• **Records shown**
-- Opening Marker --
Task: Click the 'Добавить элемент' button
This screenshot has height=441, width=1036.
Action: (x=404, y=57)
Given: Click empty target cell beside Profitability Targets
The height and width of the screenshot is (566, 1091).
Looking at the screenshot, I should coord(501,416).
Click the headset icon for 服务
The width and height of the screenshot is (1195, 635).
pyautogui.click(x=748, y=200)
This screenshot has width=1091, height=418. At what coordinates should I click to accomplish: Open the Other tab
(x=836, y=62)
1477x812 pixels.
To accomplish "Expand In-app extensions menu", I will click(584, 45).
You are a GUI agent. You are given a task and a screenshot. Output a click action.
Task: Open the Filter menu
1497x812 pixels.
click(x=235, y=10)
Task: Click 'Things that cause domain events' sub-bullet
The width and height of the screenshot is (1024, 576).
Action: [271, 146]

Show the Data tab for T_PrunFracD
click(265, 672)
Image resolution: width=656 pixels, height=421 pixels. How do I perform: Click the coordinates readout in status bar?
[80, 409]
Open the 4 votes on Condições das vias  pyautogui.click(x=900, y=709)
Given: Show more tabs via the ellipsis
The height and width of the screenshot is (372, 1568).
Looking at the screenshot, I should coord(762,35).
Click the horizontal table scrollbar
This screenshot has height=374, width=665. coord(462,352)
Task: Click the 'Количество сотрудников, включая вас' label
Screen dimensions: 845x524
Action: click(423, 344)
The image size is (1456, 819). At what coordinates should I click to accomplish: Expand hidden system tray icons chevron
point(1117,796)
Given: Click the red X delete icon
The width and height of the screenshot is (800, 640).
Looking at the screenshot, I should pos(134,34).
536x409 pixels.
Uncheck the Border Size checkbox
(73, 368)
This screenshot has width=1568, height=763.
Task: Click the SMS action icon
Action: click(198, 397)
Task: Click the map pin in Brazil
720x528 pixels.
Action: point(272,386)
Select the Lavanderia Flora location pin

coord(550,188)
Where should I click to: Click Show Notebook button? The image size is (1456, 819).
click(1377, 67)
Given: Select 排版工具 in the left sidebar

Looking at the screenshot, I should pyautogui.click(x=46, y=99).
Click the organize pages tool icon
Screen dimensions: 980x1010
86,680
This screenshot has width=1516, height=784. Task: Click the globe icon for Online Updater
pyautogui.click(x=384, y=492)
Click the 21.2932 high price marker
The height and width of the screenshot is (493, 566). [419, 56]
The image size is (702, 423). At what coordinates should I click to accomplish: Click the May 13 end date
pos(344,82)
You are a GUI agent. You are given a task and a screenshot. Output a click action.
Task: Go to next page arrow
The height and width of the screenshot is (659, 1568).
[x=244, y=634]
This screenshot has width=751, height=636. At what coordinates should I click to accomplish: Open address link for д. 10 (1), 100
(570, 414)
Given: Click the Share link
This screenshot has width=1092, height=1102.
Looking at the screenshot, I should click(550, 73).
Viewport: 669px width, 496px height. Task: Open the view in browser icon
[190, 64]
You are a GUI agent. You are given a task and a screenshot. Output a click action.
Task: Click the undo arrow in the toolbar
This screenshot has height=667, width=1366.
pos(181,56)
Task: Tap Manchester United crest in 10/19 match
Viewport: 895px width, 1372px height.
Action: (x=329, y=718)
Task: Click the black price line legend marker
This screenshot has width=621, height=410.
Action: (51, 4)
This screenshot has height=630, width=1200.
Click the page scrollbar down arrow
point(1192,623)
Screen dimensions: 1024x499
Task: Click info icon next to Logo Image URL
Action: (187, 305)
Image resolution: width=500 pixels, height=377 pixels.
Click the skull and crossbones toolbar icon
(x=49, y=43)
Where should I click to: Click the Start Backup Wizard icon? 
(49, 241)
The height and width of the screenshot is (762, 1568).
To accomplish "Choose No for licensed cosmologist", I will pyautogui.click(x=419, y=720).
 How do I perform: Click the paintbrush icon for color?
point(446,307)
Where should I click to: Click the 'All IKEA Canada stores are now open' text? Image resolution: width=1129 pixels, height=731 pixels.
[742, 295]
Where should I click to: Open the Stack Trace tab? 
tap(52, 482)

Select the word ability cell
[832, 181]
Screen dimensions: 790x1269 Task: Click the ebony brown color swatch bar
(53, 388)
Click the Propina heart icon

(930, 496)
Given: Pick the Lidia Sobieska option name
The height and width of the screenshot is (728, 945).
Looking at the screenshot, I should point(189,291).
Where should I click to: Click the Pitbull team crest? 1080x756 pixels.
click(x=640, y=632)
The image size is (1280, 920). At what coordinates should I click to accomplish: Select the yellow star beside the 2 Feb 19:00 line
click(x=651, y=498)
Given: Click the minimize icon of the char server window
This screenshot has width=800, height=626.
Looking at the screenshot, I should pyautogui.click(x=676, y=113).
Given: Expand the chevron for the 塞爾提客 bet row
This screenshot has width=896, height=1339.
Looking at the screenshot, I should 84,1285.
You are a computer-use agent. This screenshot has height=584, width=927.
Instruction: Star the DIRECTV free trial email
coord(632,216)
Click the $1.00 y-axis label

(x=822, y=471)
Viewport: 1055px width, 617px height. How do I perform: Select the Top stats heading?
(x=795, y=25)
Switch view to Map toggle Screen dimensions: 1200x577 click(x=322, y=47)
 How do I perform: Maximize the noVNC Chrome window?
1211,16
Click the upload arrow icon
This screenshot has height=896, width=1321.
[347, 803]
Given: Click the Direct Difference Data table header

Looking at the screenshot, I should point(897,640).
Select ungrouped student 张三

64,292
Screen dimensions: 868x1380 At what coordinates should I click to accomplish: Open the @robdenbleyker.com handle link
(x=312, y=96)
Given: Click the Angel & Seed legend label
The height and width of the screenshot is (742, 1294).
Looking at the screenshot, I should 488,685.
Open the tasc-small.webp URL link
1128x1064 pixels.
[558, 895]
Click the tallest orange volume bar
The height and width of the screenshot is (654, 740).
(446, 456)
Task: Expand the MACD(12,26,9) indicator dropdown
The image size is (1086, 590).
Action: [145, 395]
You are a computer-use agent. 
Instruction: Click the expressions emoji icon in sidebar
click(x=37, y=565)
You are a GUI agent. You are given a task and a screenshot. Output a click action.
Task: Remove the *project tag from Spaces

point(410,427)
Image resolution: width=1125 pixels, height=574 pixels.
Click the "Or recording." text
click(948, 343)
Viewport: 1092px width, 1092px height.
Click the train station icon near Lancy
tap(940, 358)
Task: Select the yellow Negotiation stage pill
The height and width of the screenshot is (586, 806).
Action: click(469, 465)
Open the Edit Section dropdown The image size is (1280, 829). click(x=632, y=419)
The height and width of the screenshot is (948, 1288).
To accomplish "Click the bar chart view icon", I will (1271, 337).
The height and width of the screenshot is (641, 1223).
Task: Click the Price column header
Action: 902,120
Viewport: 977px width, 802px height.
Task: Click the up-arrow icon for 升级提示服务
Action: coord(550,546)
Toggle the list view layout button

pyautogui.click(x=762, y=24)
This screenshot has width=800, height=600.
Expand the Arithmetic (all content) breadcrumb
-- Closing Marker --
• **Problem requirements**
Write out every line from the data above that includes "computer".

• **Answer to this problem**
You are a computer-use agent. This screenshot has height=584, width=927.
You are a computer-use agent. 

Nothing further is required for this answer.